--- Data Enclosed Below ---

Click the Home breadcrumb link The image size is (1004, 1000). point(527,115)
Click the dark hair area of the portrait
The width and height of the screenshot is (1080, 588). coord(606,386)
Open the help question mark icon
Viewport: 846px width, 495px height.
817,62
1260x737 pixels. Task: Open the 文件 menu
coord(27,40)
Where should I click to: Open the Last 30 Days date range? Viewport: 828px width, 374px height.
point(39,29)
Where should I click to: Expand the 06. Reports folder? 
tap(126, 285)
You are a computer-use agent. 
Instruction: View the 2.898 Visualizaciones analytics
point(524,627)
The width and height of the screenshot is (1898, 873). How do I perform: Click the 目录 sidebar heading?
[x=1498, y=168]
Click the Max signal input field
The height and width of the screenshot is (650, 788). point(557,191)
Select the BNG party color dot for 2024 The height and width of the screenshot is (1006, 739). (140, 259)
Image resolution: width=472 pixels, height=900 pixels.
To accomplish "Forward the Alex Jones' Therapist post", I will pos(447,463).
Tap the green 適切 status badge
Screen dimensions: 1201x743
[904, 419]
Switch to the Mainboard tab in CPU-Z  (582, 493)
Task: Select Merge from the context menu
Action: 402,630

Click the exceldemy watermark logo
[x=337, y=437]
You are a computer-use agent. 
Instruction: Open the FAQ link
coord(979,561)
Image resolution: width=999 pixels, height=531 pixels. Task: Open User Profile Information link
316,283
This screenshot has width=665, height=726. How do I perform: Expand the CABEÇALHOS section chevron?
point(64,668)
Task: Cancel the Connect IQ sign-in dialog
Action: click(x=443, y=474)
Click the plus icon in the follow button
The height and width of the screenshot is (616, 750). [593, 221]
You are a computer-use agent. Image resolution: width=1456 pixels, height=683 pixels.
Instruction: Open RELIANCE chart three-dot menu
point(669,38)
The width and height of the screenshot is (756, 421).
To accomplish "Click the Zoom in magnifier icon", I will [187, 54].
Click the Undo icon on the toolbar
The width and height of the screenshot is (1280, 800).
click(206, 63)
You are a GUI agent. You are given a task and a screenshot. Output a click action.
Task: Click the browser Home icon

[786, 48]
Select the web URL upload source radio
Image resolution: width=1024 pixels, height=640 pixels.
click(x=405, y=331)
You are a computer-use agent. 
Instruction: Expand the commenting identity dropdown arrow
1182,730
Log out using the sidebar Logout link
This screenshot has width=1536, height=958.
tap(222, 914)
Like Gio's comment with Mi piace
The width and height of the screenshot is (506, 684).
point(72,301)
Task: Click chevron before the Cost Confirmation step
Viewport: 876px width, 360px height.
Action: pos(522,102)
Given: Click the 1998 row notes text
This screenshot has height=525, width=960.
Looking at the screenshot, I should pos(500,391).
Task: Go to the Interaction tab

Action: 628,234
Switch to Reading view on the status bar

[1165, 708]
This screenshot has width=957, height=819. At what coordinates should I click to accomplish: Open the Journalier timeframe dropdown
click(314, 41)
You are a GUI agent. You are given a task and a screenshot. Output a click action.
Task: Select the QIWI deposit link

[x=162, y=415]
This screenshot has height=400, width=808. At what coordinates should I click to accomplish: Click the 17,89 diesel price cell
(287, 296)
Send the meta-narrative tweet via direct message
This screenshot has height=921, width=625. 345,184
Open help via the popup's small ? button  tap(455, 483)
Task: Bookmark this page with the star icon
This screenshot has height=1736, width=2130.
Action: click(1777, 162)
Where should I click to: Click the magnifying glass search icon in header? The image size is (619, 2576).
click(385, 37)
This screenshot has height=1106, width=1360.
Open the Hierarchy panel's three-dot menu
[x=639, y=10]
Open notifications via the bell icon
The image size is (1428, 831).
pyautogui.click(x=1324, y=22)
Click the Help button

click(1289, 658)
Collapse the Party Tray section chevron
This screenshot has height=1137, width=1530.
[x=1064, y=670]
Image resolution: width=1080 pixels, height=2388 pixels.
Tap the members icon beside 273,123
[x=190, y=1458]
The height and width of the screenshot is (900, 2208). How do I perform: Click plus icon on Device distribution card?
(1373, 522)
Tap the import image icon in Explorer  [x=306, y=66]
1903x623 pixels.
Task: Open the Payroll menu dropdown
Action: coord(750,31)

--- End of Enclosed Data ---

Task brief:
Everything starting at the line containing "Image resolution: width=999" and ending at the line containing "Select the web URL upload source radio" in the records above should be repeated exactly, and only that.

Problem solution:
Image resolution: width=999 pixels, height=531 pixels. Task: Open User Profile Information link
316,283
This screenshot has width=665, height=726. How do I perform: Expand the CABEÇALHOS section chevron?
point(64,668)
Task: Cancel the Connect IQ sign-in dialog
Action: click(x=443, y=474)
Click the plus icon in the follow button
The height and width of the screenshot is (616, 750). [593, 221]
You are a computer-use agent. Image resolution: width=1456 pixels, height=683 pixels.
Instruction: Open RELIANCE chart three-dot menu
point(669,38)
The width and height of the screenshot is (756, 421).
To accomplish "Click the Zoom in magnifier icon", I will [187, 54].
Click the Undo icon on the toolbar
The width and height of the screenshot is (1280, 800).
click(206, 63)
You are a GUI agent. You are given a task and a screenshot. Output a click action.
Task: Click the browser Home icon

[786, 48]
Select the web URL upload source radio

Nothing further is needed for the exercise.